◆ **Click-target data**:
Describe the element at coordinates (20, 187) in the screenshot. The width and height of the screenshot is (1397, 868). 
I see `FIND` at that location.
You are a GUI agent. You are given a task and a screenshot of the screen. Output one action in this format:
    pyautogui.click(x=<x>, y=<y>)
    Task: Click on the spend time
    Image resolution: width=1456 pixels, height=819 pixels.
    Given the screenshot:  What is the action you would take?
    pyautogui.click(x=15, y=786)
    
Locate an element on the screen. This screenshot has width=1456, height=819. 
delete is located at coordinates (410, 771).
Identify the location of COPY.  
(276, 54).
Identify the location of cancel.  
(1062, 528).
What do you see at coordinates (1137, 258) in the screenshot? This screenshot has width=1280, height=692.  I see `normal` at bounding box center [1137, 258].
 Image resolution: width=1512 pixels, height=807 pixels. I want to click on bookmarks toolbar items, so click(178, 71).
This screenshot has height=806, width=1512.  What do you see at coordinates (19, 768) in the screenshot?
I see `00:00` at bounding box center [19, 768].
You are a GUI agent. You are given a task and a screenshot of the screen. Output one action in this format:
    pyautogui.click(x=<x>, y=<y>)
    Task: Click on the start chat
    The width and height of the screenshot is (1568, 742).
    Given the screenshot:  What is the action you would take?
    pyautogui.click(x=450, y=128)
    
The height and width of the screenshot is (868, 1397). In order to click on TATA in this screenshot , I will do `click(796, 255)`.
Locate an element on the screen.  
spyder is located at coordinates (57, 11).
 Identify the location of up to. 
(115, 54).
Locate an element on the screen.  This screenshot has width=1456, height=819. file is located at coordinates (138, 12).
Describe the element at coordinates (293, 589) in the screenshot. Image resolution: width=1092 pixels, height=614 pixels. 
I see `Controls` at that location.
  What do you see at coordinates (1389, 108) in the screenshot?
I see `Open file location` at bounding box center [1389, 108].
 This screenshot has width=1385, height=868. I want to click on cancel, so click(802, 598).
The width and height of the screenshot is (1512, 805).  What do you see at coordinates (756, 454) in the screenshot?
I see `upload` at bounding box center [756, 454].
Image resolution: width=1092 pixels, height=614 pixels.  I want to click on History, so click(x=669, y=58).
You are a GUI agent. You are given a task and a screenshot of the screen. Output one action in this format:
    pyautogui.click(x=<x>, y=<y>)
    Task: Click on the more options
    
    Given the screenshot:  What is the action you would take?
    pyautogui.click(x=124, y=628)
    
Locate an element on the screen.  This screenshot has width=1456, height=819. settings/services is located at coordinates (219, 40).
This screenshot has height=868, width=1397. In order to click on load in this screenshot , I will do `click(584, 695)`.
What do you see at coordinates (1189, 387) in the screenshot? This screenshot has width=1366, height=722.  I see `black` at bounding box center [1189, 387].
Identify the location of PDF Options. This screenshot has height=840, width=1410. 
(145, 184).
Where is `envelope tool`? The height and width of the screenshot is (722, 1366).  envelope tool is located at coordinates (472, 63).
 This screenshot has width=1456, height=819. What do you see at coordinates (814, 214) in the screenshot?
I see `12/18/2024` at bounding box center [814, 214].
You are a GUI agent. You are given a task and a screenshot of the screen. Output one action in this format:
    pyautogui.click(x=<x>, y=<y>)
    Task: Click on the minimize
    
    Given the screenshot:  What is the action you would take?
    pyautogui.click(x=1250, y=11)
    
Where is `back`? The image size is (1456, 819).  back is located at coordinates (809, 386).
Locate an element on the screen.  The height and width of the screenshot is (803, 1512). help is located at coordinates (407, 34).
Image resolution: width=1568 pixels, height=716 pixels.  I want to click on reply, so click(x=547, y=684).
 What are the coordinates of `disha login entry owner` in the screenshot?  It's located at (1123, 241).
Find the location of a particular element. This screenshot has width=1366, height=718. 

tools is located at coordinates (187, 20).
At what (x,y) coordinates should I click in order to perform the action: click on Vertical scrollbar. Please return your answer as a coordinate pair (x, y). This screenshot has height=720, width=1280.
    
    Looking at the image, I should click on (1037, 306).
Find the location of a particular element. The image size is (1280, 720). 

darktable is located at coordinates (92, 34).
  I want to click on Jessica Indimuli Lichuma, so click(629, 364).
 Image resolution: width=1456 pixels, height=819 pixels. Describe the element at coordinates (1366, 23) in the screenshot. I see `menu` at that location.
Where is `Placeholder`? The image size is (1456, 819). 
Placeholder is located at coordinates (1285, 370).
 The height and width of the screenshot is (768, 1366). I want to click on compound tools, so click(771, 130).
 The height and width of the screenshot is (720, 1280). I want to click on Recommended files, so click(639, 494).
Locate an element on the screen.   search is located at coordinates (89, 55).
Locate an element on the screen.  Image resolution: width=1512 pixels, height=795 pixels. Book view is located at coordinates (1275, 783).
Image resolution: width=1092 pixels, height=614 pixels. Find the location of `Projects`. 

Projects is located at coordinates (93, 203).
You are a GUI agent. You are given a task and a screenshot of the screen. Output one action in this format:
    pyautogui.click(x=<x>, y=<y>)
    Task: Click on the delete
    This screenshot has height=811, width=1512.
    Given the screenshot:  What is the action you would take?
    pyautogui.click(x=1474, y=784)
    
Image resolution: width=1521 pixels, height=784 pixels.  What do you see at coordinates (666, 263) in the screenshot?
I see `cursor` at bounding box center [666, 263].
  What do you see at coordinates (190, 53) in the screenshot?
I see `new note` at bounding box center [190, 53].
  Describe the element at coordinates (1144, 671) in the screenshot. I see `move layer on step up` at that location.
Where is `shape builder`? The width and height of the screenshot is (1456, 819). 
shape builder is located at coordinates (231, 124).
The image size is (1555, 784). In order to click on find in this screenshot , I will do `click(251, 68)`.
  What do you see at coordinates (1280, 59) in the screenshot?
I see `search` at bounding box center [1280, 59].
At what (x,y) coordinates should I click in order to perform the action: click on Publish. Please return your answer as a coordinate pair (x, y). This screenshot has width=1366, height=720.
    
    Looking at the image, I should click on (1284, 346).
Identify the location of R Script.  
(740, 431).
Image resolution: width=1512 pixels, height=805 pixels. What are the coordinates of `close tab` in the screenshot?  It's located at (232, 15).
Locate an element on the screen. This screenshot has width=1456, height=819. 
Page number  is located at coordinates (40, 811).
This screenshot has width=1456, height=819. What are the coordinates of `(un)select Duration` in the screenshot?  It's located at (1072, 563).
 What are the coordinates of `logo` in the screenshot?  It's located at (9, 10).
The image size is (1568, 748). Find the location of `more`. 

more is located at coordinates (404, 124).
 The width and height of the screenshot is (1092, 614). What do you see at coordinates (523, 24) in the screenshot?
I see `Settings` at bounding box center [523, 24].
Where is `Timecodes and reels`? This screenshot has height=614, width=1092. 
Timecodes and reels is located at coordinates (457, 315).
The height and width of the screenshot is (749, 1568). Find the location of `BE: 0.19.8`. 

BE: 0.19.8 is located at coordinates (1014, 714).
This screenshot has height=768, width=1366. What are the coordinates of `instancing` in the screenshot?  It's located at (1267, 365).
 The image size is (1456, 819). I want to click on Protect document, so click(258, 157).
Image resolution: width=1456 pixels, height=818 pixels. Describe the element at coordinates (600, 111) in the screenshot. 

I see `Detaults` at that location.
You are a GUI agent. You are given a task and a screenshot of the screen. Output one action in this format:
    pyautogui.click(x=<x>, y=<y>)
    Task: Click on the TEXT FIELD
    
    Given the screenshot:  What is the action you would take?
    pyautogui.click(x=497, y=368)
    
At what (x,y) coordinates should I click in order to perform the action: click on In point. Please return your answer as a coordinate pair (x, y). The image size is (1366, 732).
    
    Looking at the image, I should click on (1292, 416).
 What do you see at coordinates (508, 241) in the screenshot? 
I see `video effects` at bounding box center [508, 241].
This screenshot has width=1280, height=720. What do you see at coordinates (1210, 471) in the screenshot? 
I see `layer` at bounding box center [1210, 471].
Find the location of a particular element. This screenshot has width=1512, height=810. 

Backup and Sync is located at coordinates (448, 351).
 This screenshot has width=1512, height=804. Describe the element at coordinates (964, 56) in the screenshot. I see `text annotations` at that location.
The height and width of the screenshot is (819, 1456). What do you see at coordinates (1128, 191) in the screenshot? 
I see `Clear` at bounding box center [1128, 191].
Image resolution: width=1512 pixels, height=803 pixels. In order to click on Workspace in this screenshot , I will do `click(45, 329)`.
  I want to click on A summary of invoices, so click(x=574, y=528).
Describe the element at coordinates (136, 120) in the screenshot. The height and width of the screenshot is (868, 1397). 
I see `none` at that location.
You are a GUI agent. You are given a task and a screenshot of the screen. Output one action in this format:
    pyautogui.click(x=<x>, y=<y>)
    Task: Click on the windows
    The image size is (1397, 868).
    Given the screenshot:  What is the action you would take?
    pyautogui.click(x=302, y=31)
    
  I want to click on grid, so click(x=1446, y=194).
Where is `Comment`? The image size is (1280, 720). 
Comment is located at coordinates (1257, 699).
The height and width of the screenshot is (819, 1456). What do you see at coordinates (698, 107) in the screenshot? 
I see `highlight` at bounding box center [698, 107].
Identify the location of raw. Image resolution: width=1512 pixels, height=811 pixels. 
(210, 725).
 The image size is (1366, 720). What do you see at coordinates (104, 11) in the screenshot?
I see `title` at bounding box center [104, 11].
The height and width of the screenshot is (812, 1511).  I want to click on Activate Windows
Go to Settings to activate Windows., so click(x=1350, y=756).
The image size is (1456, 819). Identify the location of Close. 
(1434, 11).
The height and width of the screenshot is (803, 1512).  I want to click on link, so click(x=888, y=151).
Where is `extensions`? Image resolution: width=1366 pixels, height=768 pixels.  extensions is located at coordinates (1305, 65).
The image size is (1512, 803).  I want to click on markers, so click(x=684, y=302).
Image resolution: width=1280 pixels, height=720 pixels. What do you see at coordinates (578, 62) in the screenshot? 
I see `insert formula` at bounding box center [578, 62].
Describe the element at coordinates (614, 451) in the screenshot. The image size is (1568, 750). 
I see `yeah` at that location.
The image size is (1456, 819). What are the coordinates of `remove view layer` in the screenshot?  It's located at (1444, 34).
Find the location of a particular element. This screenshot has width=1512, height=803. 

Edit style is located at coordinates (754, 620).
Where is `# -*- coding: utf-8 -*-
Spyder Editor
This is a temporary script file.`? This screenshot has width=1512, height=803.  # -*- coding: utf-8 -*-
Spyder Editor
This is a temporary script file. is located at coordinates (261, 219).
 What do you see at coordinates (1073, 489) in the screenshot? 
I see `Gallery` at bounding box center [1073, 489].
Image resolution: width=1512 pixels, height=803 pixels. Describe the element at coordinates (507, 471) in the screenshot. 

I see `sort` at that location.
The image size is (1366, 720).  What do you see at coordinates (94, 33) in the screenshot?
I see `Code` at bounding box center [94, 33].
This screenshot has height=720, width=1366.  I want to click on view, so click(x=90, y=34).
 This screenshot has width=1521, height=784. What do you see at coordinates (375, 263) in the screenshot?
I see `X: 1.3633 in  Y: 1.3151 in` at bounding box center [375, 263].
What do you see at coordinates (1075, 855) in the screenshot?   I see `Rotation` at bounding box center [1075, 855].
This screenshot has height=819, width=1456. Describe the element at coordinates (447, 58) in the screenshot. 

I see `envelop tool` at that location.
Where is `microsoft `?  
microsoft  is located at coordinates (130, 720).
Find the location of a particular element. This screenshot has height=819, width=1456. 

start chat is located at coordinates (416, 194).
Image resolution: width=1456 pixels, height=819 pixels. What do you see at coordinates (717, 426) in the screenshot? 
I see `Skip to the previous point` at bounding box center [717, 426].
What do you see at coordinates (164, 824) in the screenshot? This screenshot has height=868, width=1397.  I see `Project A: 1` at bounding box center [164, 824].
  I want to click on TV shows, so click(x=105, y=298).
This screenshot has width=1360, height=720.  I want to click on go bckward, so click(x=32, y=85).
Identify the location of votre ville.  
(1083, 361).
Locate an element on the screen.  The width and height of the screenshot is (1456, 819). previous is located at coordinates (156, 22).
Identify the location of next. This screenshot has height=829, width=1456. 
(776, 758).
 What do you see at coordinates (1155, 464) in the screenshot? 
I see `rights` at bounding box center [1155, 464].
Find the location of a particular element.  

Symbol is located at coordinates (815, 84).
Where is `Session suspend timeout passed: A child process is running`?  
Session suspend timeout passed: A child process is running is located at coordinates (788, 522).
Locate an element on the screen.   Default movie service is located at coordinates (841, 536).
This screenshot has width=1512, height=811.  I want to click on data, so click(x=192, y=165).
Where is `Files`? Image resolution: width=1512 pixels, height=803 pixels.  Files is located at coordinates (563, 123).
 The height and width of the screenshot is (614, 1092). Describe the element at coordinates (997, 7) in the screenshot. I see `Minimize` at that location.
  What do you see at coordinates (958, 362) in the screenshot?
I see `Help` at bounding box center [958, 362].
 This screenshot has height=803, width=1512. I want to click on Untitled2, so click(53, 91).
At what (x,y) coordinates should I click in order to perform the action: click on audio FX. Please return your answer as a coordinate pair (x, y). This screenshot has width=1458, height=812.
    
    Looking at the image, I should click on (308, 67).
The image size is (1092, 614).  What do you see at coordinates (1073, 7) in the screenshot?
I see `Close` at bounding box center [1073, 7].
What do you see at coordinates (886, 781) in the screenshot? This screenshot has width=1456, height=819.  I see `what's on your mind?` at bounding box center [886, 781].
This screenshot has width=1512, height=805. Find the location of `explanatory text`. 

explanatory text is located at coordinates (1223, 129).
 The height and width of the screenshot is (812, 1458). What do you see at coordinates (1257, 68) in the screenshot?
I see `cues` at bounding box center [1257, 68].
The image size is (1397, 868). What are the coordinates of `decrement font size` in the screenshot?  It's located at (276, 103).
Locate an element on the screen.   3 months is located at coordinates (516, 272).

◆ **WHAT TO PRODUCE**:
Turn the part of the material that starts with the line containing "coordinates (841, 536)." and ends with the line containing "The height and width of the screenshot is (614, 1092)." into a Markdown table. Use the columns n and Line, and leave out any blank lines.

◆ **EXPECTED ANSWER**:
| n | Line |
|---|---|
| 1 | Locate an element on the screen.   Default movie service is located at coordinates (841, 536). |
| 2 | This screenshot has width=1512, height=811.  I want to click on data, so click(x=192, y=165). |
| 3 | Where is `Files`? Image resolution: width=1512 pixels, height=803 pixels.  Files is located at coordinates (563, 123). |
| 4 |  The height and width of the screenshot is (614, 1092). Describe the element at coordinates (997, 7) in the screenshot. I see `Minimize` at that location. |